[[ Raw data, beginning ]]

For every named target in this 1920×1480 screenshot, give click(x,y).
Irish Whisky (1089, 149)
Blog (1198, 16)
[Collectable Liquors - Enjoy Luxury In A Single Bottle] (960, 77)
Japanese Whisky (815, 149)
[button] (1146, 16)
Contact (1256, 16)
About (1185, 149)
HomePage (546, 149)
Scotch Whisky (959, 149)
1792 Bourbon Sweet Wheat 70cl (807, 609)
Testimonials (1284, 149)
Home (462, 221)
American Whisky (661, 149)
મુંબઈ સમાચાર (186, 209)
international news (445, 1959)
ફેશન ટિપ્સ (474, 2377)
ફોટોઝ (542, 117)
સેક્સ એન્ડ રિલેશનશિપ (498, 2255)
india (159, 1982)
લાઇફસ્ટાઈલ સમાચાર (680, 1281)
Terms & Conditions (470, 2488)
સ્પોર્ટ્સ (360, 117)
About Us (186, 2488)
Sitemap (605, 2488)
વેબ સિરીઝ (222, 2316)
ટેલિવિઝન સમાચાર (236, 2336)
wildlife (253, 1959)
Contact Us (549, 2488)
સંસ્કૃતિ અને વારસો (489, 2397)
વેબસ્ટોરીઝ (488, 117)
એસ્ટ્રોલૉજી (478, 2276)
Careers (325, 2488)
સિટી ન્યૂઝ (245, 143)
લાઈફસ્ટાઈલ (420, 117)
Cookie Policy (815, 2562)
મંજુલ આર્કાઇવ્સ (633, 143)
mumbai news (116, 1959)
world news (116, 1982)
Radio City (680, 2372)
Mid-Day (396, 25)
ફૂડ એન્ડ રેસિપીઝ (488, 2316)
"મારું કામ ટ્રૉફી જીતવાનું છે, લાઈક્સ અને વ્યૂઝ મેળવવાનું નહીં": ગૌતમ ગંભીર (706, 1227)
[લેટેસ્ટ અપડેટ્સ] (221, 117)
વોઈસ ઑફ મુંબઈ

[[ Raw data, end ]]

### Task to complete
From the records, copy out each line that includes the string "Whisky".

### Answer to this exercise
Irish Whisky (1089, 149)
Japanese Whisky (815, 149)
Scotch Whisky (959, 149)
American Whisky (661, 149)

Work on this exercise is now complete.